Monday, December 29, 2008

Worker lawsuit over Ford Motor stock stays alive

By ED WHITE
MORE FROM BUSINESSWEEK

DETROIT

A judge has ordered Ford Motor Co. to start discussing settlement of a
lawsuit filed on behalf of employees who had company stock as a
retirement investment.

In a key ruling this week, U.S. District Judge Stephen Murphy allowed
the 2006 lawsuit to go forward over Ford's objections.

Current and former nonunion workers say it was a mistake for Ford to
offer company stock as an investment for retirement. From April 2000
to April 2006, the stock fell approximately 70 percent and now trades
under $2.20.

"A stock can be imprudently risky for an employee savings plan even in
the absence of fraud or imminent collapse," Murphy said.

The lawsuit was filed under ERISA, a broad federal law that sets rules
for pension and 401(k) plans and allows participants to sue over
mismanagement.

The lawsuit says Ford's stock was an investment option, and a company
match, during a volatile period for the automaker: the messy spinoff
of parts-maker Visteon, rising pension and health care costs and a
drop in market share.

"They had an obligation to protect the plan and its participants from
unreasonable and entirely predictable losses," the lawsuit says.
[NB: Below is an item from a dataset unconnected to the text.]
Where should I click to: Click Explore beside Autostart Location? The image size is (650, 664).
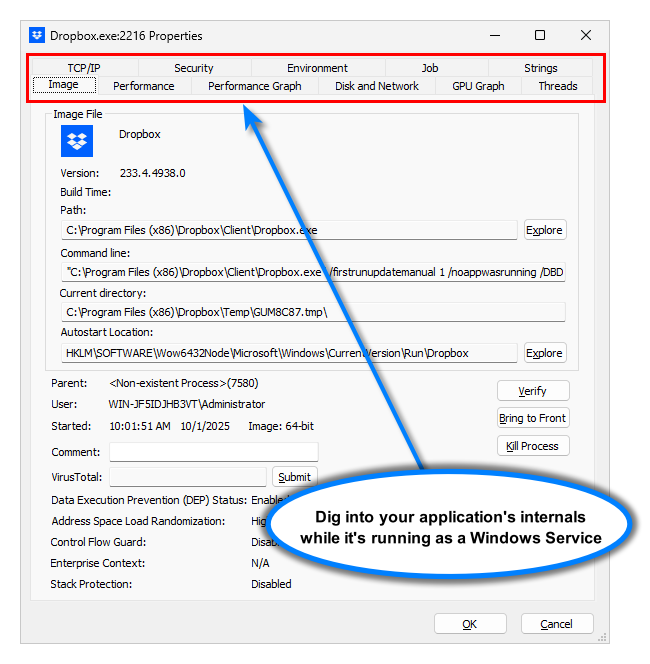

Ford "failed to apprise participants of the myriad of systemic,
internal and marketplace problems ... which threatened the viability
of the company," according to the lawsuit.

In a court filing, Ford said employees had opportunities to diversify
their investments in major mutual funds.

Murphy wants Ford and lawyers for employees to start holding
settlement talks under the eye of U.S. Magistrate Judge Steven Pepe.

An attorney for workers, Stephen Wasinger, declined to comment. A
message seeking comment was left Wednesday at Ford.

A similar lawsuit involving GM employees and company stock was settled
this year for $37.5 million. Lawyers got 30 percent.